Renewables

Solar-wind combo slated for ACT

The Australian Renewable Energy Agency is providing $9.9 million support for New Gullen Range Wind Farm to develop and construct a 10MW solar PV plant.

A $26 million project will be built adjacent to the wind farm, allowing for a reduction in energy costs.

ARENA CEO Ivor Frischknecht said solar and wind were complementary sources of renewable energy that produced power at different times of the day and year.

“Co-location provides more continuous energy generation, as wind farms tend to generate more energy overnight whilst solar only generates during the day,” Frischknecht says.

“Gullen Wind Farm generates more power in winter and the new solar farm will generate more in summer.”

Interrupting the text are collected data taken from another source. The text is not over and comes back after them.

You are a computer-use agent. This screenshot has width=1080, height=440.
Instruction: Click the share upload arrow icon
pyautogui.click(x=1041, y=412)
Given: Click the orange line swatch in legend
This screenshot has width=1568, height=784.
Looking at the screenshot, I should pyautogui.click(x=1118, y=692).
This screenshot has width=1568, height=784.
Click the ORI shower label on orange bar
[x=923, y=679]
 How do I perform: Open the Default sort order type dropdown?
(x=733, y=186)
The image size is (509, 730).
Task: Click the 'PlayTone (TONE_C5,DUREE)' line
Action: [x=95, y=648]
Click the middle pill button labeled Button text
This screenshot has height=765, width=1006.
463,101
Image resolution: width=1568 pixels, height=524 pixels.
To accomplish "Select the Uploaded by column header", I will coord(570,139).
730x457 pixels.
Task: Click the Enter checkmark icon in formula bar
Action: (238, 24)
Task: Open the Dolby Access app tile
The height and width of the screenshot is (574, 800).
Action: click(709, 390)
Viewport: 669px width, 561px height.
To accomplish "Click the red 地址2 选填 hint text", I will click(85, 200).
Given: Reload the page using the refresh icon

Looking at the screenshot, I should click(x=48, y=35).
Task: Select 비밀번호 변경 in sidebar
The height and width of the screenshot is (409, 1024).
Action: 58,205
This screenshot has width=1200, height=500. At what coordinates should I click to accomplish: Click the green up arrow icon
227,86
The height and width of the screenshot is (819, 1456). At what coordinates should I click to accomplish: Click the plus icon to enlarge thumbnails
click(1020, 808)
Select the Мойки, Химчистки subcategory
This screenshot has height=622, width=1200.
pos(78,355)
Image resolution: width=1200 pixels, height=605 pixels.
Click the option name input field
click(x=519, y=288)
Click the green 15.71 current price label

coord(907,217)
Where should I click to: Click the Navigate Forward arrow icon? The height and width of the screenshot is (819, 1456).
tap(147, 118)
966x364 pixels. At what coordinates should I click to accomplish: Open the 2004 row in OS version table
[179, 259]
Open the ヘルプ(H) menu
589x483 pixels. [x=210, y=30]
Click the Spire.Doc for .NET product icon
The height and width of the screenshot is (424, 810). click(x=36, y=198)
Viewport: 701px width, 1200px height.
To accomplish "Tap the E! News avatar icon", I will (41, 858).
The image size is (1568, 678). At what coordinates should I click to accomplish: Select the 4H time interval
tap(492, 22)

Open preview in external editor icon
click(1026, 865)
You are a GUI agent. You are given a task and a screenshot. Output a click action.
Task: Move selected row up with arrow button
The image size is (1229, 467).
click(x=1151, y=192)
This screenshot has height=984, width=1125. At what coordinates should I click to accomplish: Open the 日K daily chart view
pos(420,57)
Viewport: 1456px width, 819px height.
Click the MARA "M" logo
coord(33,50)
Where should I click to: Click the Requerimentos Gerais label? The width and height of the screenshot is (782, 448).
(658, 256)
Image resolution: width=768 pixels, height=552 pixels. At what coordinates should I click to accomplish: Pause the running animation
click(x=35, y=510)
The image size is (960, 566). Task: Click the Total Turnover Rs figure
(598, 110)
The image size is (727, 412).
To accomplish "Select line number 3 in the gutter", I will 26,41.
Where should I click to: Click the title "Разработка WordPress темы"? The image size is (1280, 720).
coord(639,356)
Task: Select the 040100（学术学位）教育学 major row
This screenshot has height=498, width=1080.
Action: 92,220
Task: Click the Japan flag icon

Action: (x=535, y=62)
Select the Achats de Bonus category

Wind farm owners across Australia could benefit from adding solar plants to their existing sites, he says. “Developers can save money on grid connection, approvals and site development costs by co-locating wind and solar plants, whilst also reducing environmental impacts.”

Co-location savings for the Gullen Range Solar Farm are estimated by the wind farm operator to be as high as $6 million, representing a 20 per cent drop in total project cost.

“There is huge potential to adopt this approach at other wind farms. An ARENA-supported study found there’s an estimated 1000MW of potential opportunities to add solar PV alongside existing wind farms – enough to power 700,000 homes,” Frischknecht says.

Co-location may prove to be the cheapest way to construct large-scale solar, he says.

“It has the potential to provide a blueprint for future projects and cement industry confidence in the approach. It could also unlock new markets for medium-scale solar PV projects, because scale isn’t as important for competitiveness when plants are co-located.”

Completion is expected in July 2017.